Defusing the Anger Bomb

Proverbs 15:1 “A soft answer [turns] away wrath: but grievous words stir up anger.

Here we have a scenario that speaks of tension and confrontation. Solomon is telling his son about how to deal with a wrathful person. Whether this person’s wrath is justified or not is not said, and it’s immaterial. The point is the person is angry and he needs to be defused.

Don’t fight fire with fire.

The right response is not to fight fire with fire. I like what one commentator has said on this verse:

“[O]ne angry word will always beget another, for the disposition of one spirit always begets its own likeness in another…” (Clarke)

So, the best way to deal with someone who is angry is to respond with a calm and reasonable answer. Because if angry words will only beget more anger, then kind ones will beget kindness.

When the writer of this proverb mentions a “soft answer,” here’s what he is not saying:

  • He is not saying you should be patronizing (condescending).
  • He is not saying you should necessarily be in agreement with the wrathful person’s argument.
  • He is not saying you should be weak, or that you should immediately capitulate.

He is saying you should be gentle. The word used here, while it can mean “weak,” in this context means “tender.” That implies a desire to help this person to get past their anger and come to a solution. You can’t see solutions when you’re angry. You can when you’ve calmed down, and a wise person understands this because “grievous words” only stir up more anger.

It’s not about winning the argument; it’s about reconciliation

Of course it’s our natural response to respond angrily when someone speaks angrily to us. But responding to anger with “grievous words,” means we’re more concerned with getting our way out of the argument rather than getting God’s way.

The word translated “grievous” is the Hebrew word ’etseb, which means “toil” (usually painful toil), or “pang” that comes from pain either in body or in mind. It’s used seven times in the Old Testament and always in a bad light. In Jeremiah 22:28 it’s even translated “idol” and depicted as something to be cast out as worthless.

As Christians, our job on earth is to reconcile ourselves and others back to God in all of our dealings.
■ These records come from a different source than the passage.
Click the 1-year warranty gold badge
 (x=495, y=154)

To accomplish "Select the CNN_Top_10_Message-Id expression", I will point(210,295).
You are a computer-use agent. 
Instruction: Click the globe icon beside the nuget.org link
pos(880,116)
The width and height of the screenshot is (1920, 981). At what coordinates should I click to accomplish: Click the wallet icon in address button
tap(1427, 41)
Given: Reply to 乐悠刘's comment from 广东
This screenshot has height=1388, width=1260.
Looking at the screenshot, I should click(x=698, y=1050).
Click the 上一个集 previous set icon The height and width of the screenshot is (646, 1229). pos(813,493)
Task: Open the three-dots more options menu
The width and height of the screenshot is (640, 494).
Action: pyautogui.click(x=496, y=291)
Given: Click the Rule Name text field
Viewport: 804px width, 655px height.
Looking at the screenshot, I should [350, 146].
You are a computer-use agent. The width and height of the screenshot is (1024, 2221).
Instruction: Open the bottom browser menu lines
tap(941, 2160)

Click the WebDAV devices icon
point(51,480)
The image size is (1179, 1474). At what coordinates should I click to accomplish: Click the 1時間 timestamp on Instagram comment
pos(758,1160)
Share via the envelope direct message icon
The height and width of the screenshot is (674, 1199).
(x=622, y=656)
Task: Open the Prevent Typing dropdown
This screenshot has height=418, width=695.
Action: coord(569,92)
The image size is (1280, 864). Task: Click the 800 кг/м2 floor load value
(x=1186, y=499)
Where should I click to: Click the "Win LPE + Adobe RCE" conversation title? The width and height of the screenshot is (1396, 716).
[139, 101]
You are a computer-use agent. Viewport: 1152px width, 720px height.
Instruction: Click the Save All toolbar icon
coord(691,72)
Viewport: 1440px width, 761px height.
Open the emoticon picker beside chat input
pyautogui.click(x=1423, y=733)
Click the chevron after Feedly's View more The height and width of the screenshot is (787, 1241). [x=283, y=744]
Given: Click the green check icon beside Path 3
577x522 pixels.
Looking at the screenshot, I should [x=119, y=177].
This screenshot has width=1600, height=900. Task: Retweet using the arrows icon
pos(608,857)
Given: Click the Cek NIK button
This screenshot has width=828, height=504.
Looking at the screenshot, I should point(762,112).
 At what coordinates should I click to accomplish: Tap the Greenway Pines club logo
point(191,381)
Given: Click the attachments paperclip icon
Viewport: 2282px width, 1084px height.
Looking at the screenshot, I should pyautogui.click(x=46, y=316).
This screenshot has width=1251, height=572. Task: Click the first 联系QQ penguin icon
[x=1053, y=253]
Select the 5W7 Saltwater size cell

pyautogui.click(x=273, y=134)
That’s especially true when someone is angry toward us and our feelings get hurt. So, if we’re to do away with those grievous and toilsome words. Where do we get the tender ones from?

Proverbs 15:28 gives us an answer:

“The heart of the righteous [studies] to answer: but the mouth of the wicked [pours] out evil things.”

“Studies” means to “murmur,” and by implication to “ponder.” Have you ever seen an angry person so angry he mutters to himself? Sometimes they don’t mutter; sometimes they just talk real loud to anyone who’ll listen. What is the angry person doing? He’s turning to himself and his own circumstances to bolster his argument. In his own way he’s meditating on reasons why he should be angry – and he may even be right on a few of those arguments.

But what does the wise man do? He meditates to, but instead of turning to himself, he turns to God to find out God would have him to do.

Two prime examples of this are Moses and David. Whenever Moses had to deal with angry Israelites, or whenever David found himself on the run from the wrath of King Saul, what did they both do? They cried out to God and looked to him for an answer. Why? Because they weren’t looking for a way to vindicate themselves. They were looking for a way for God to be glorified.

The takeaway:

When someone is angry with you, do you seek to win the argument, or are you seeking a reconciliation that honors God?